Written task:
Rewrite all of the rows below, changing every "screenshot" to "screen capture" and keeping everything else the same. Leave the pictures out of your version.

[Dataset items]

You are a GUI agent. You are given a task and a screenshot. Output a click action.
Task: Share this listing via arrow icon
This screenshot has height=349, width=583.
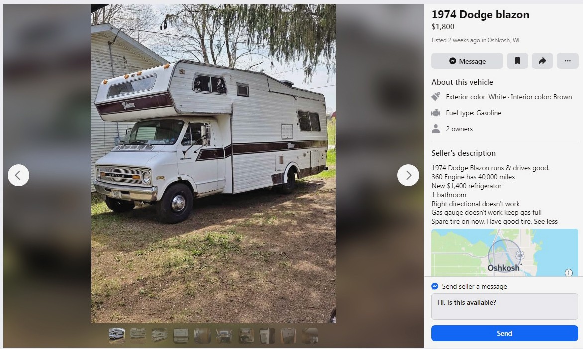pos(542,61)
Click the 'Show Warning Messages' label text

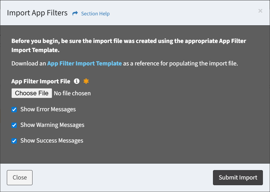[x=52, y=125]
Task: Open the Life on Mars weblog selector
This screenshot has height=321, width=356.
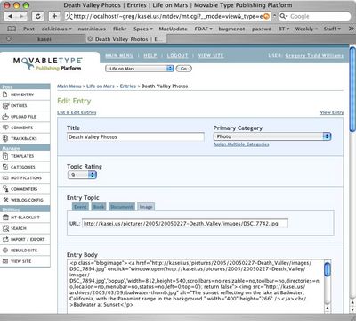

Full answer:
You are a GUI agent. You are given a task and a screen capture. Output a click action.
Task: Share this listing via arrow icon
This screen capture has height=349, width=583.
pos(542,61)
Click the 'Show Warning Messages' label text

[x=52, y=125]
Task: Open the Life on Mars weblog selector
This screen capture has height=321, width=356.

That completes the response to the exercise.